● TASK STATEMENT: Search the records for lines with the word "agent" and copy each match.

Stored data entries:

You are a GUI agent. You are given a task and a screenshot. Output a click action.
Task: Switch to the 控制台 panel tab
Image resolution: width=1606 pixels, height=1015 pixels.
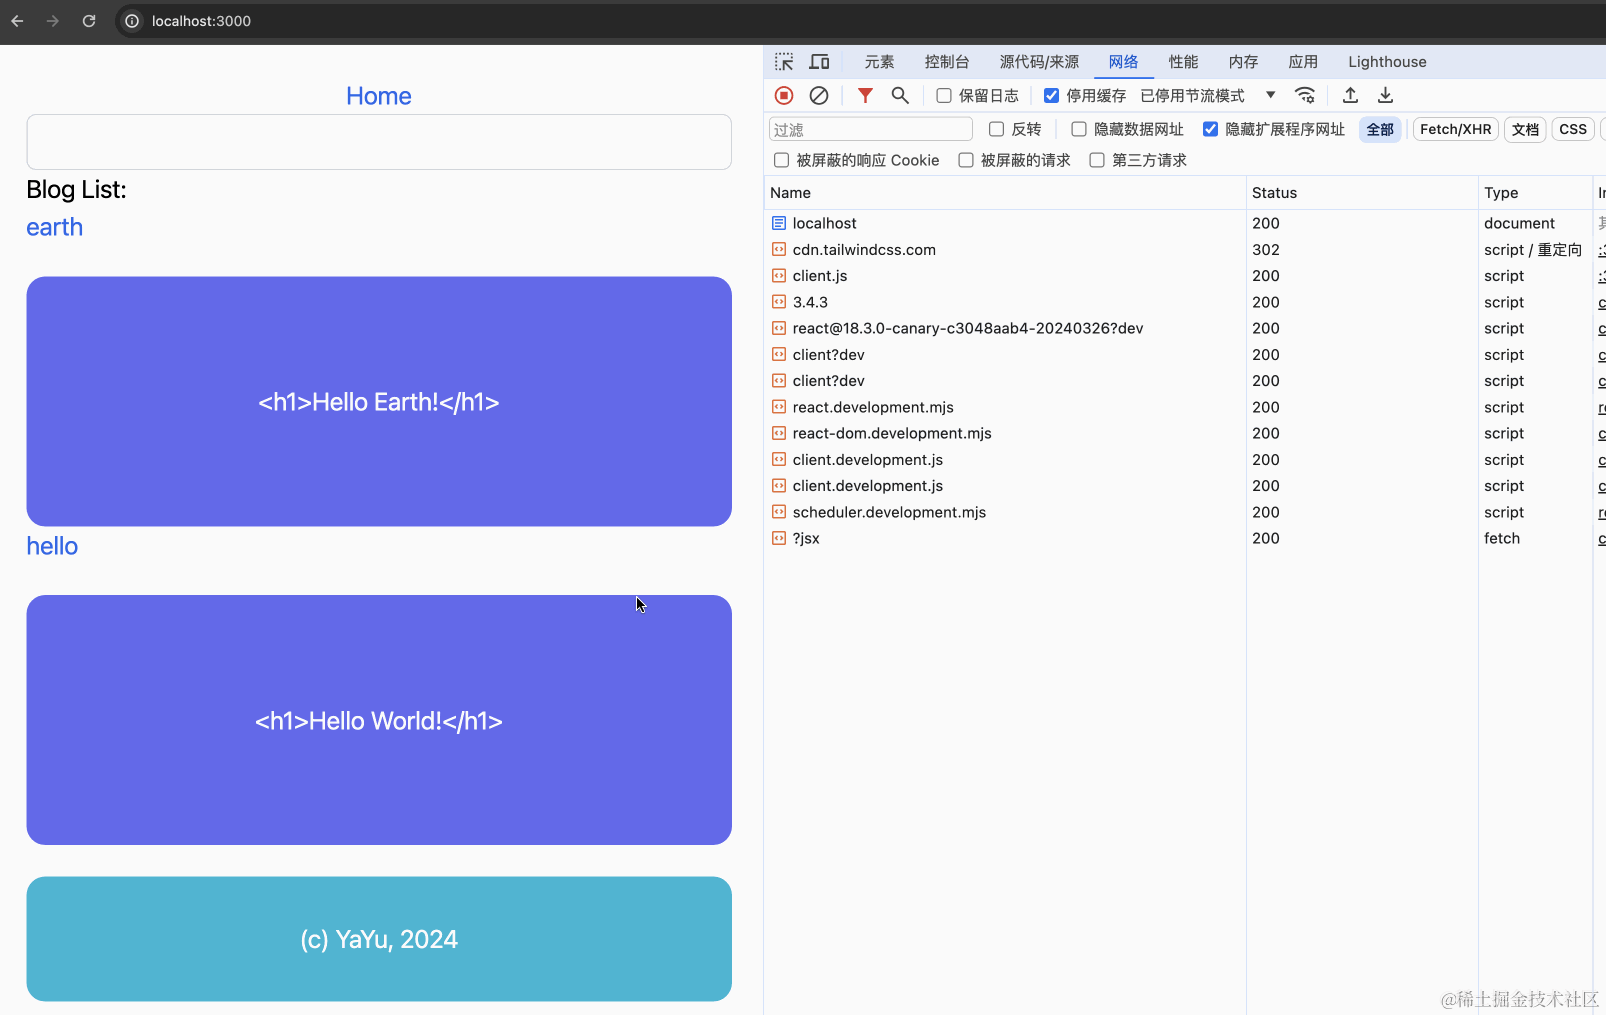946,61
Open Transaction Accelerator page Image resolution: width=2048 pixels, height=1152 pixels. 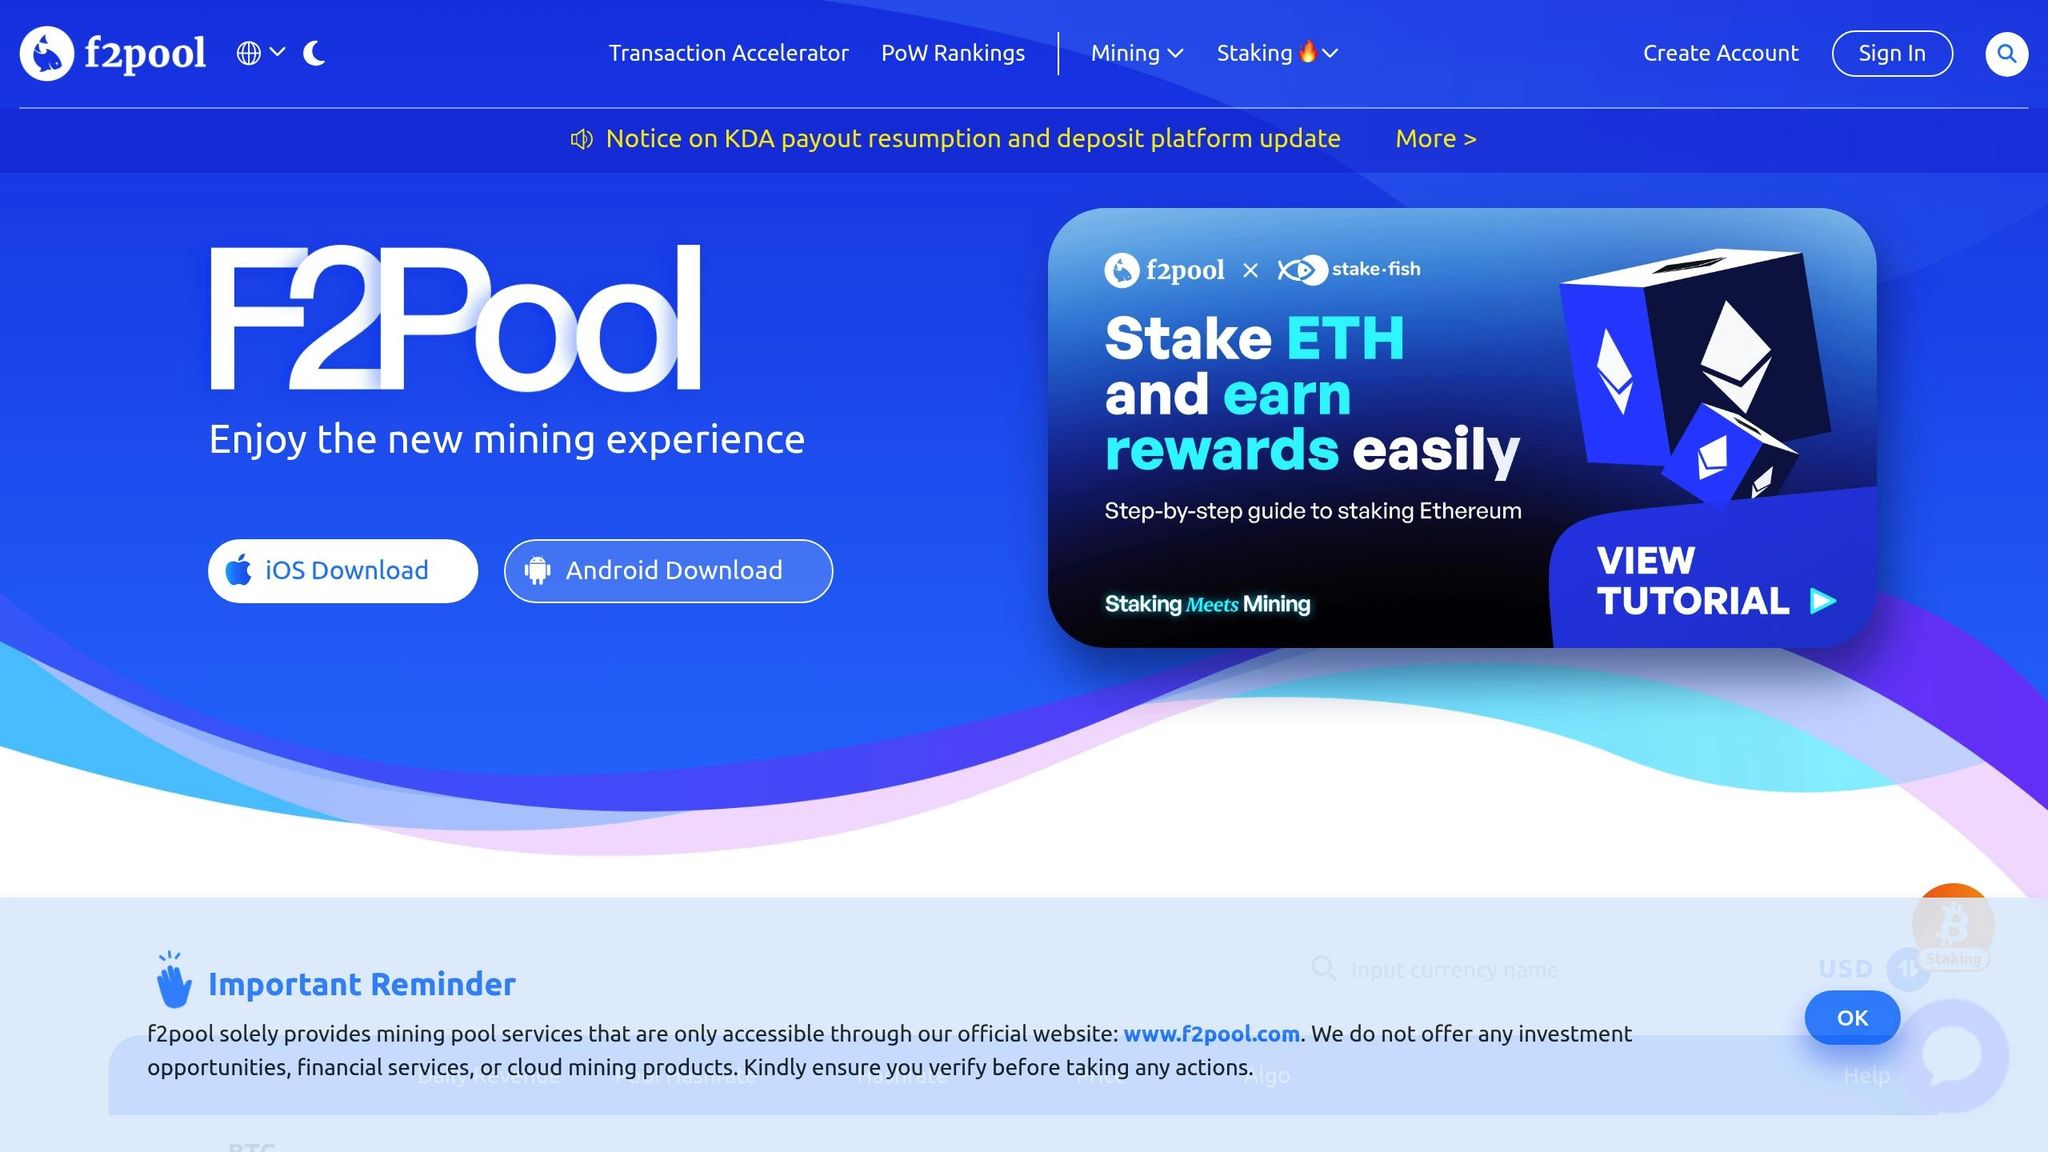click(x=728, y=53)
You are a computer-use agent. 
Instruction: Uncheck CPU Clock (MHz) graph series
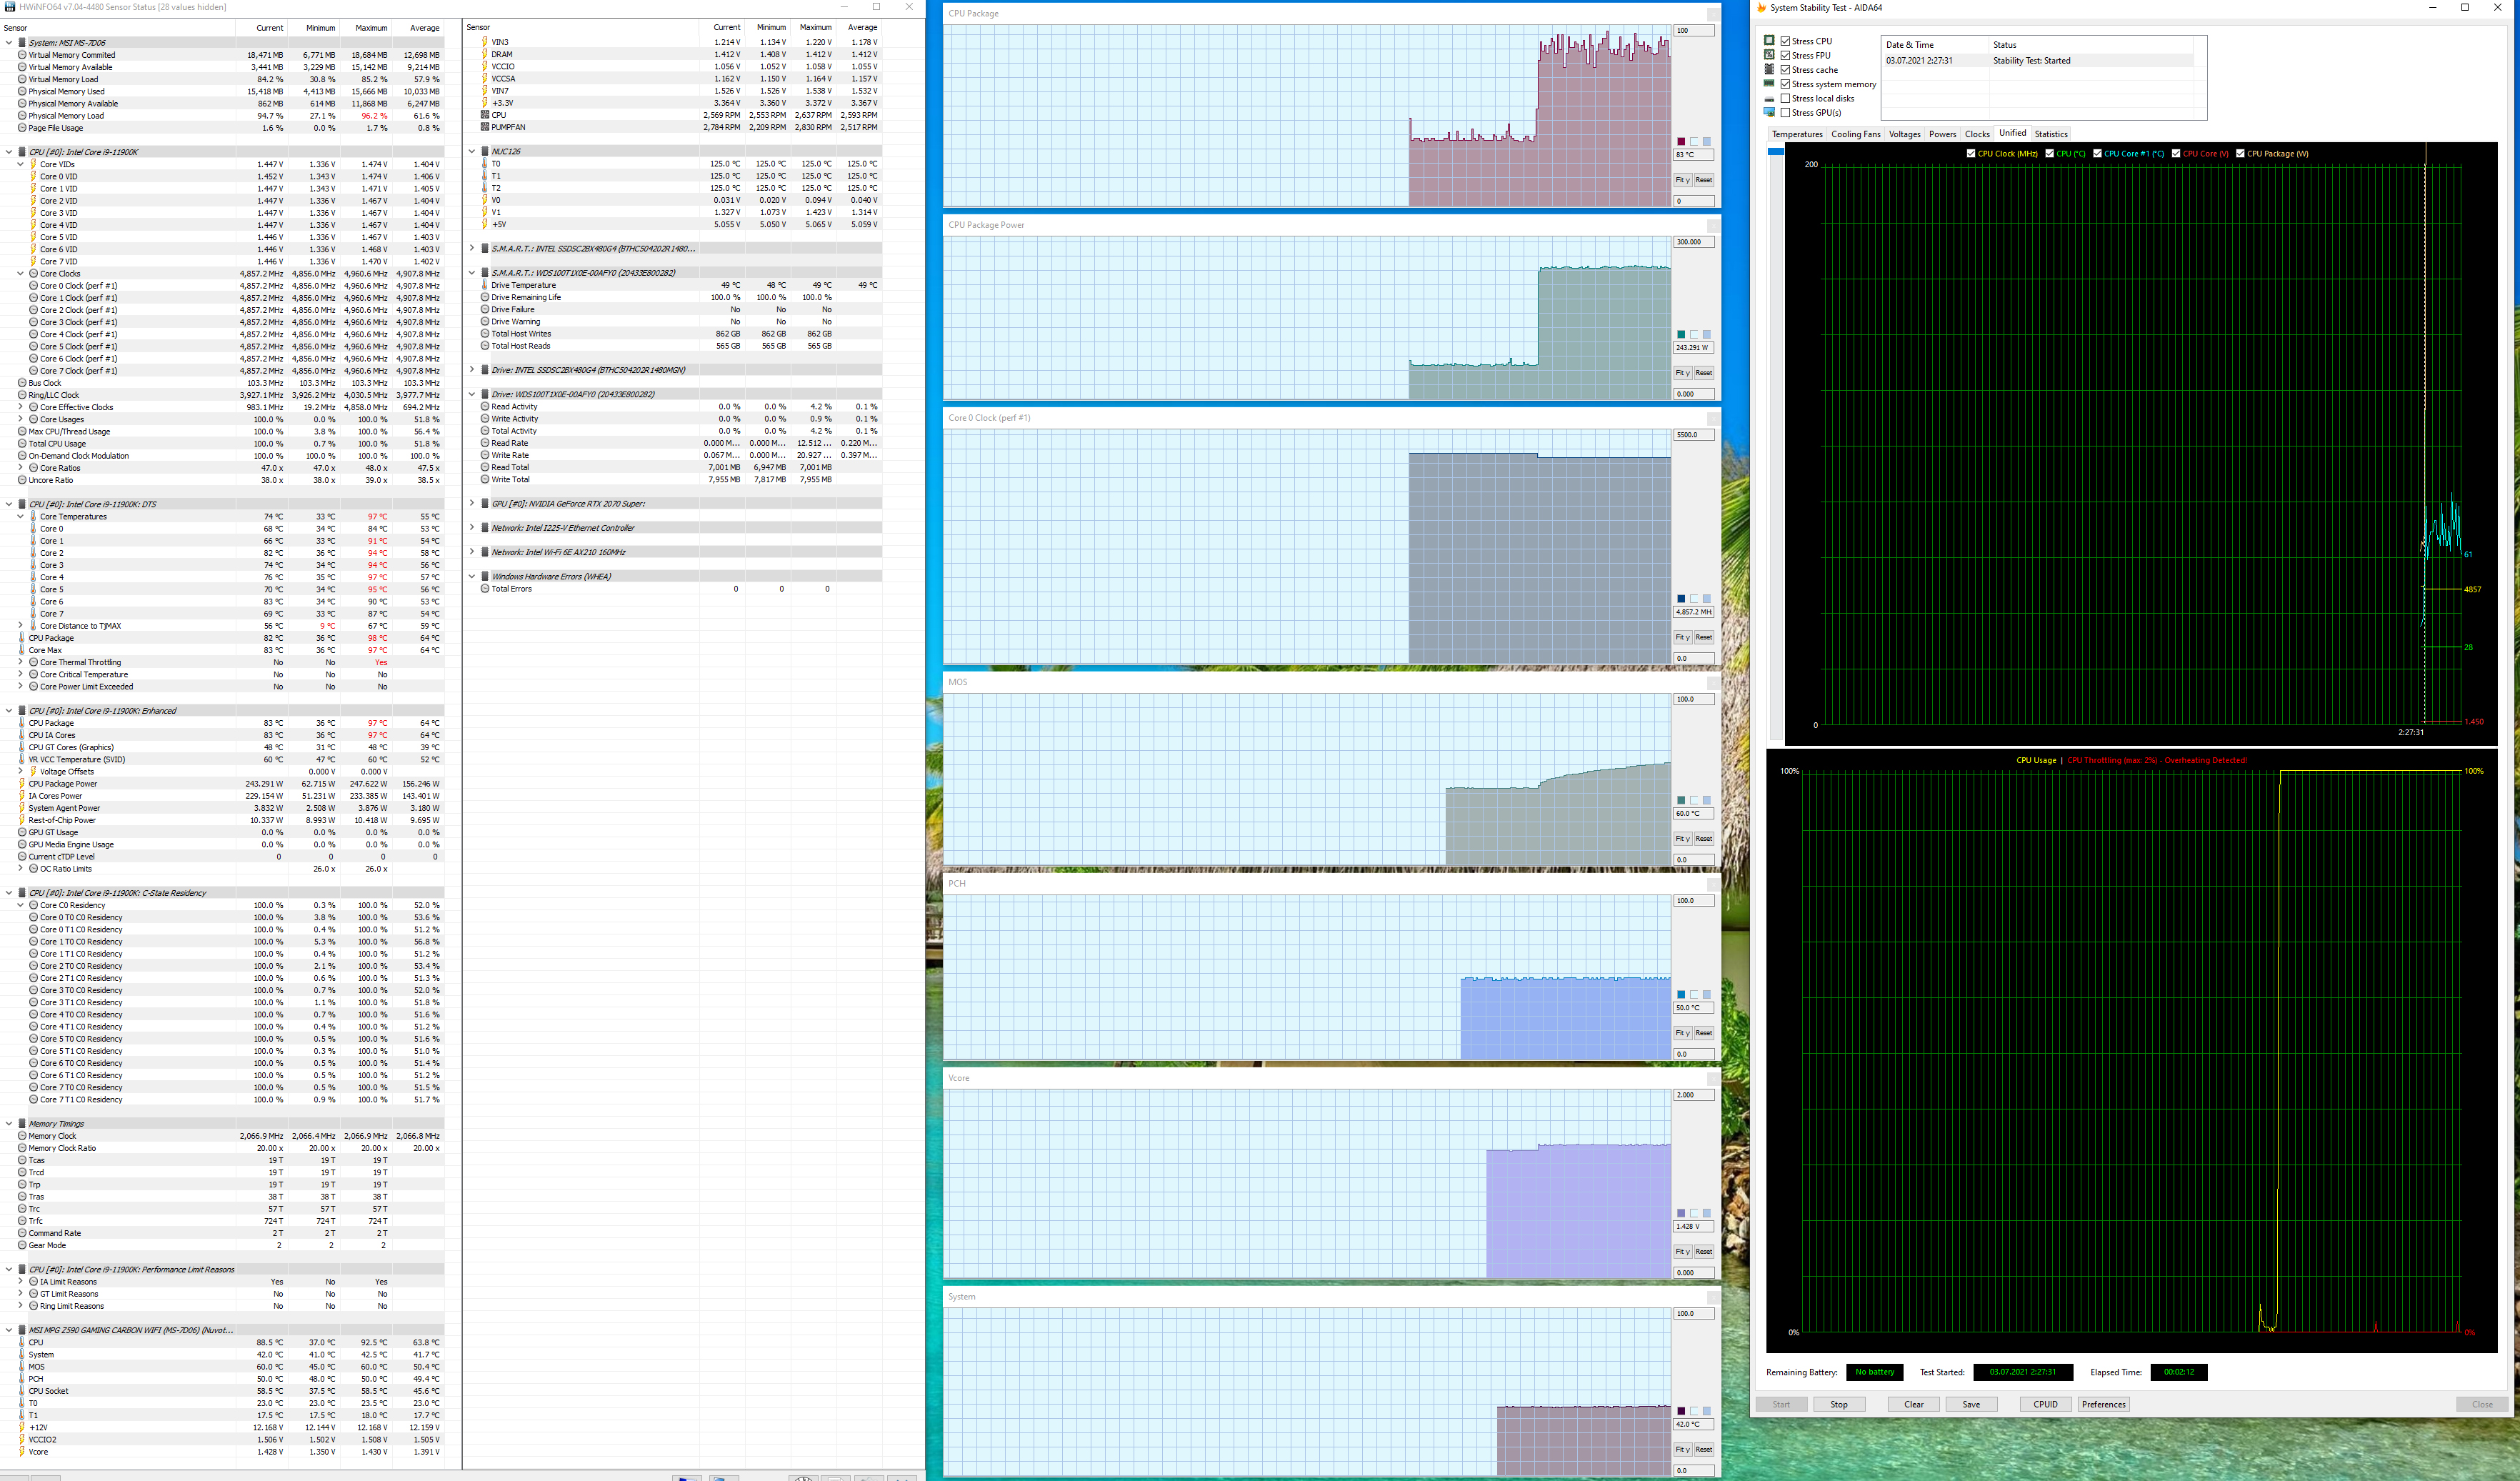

● EXPECTED ANSWER:
You are a GUI agent. You are given a task and a screenshot. Output a click action.
You are a computer-use agent. 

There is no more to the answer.